For those lamenting the absence of the other Coen brother, Drive-Away Dolls showcases an inspired creative pairing all the same with Coen and Cooke. Cooke has served as editor on several of the brothers’ films, but her involvement as co-writer gives Drive-Away Dolls a personal perspective. Cooke is a queer woman who based much of the film on her own experiences in lesbian bars; her marriage to Coen is “nontraditional” as they’ve described it, an open relationship where each has their own separate partner. In an interview with the Associated Press, Cooke explains that she “kind of represent[s] the queer world…All of the bumbling men in the movie and all of the caper stuff definitely comes from Ethan’s mind.” This dichotomy is what gives Drive-Away Dolls its spark, putting an unabashedly queer spin on classic Coen material. The briefcase MacGuffin is like a screwball spin on No Country for Old Men, the pair of bumbling hitmen is reminiscent of the Steve Buscemi/Peter Stormare duo in Fargo, and the snappy, witty, rapid-fire banter could come straight out of Raising Arizona or The Hudsucker Proxy

Speaking of pairings, Qualley and Viswanathan are an absolute delight together onscreen, with Qualley’s jubilant Southern-fried vivacity and Viswanathan’s reserved, uptight demeanor making for classic odd-couple chemistry.

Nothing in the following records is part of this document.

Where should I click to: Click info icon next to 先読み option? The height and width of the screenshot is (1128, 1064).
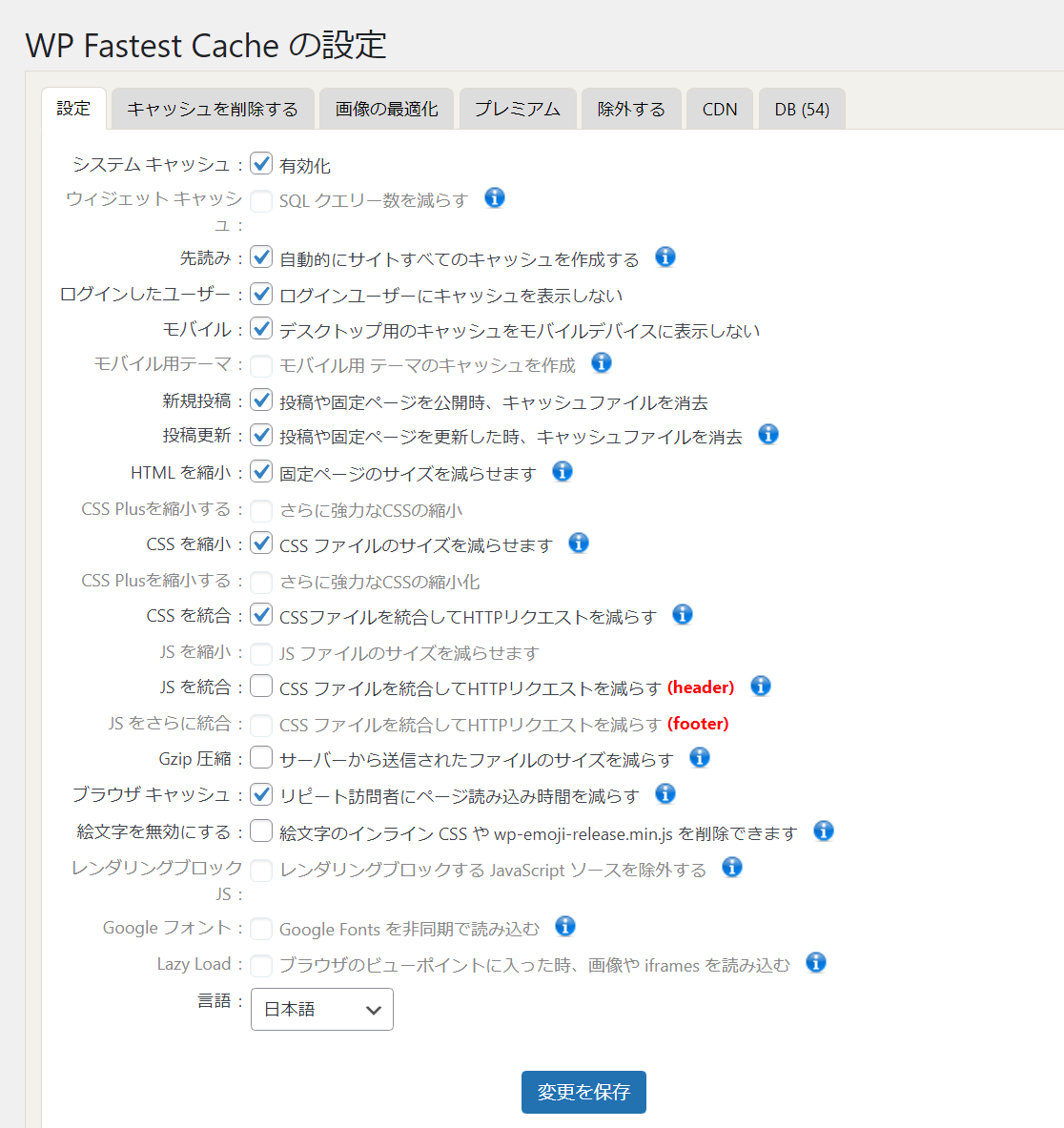(x=665, y=257)
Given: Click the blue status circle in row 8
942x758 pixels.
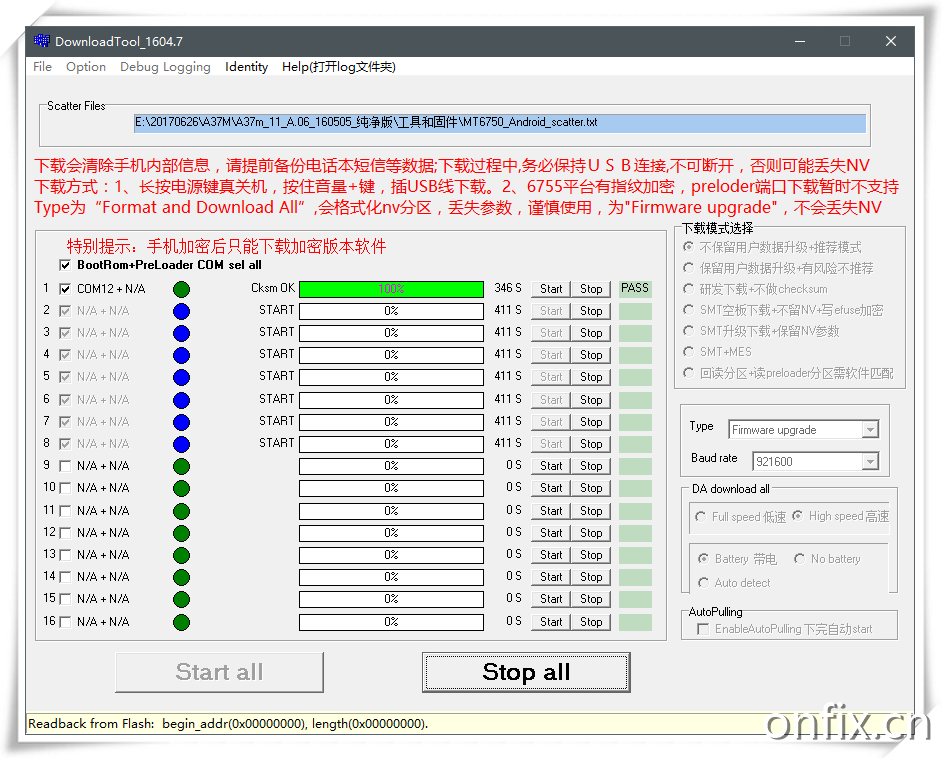Looking at the screenshot, I should (181, 444).
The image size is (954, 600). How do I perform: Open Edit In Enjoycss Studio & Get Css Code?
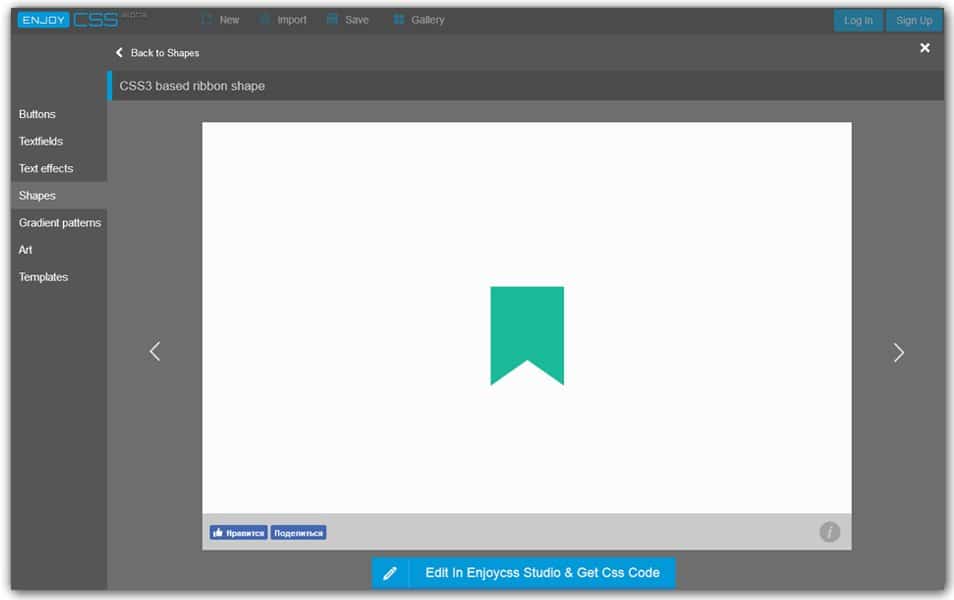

It’s impossible to take your eyes off Qualley and her firecracker energy, and Viswanathan balances her out as a perfect foil with an incredibly engaging screen presence that should, if there’s any justice in the world, guarantee her more starring roles. Feldstein steals practically every scene she’s in, and each member of the stacked supporting cast—from Bill Camp to Pedro Pascal to Matt Damon—makes a memorable impression in their limited screen time. With its lightning-fast 80-minute runtime, carefree attitude, and strange interludes that seem out of place until they’re eventually explained, Drive-Away Dolls can certainly seem like a loosely strung-together affair, but it’s precisely that looseness that provides the key to the film. The sheer amount of fun being had by everyone involved is palpable when watching the film, and it’s nothing less than utterly infectious. If you can get on its unapologetically lowbrow wavelength, Drive-Away Dolls makes for an absolute blast at the movies.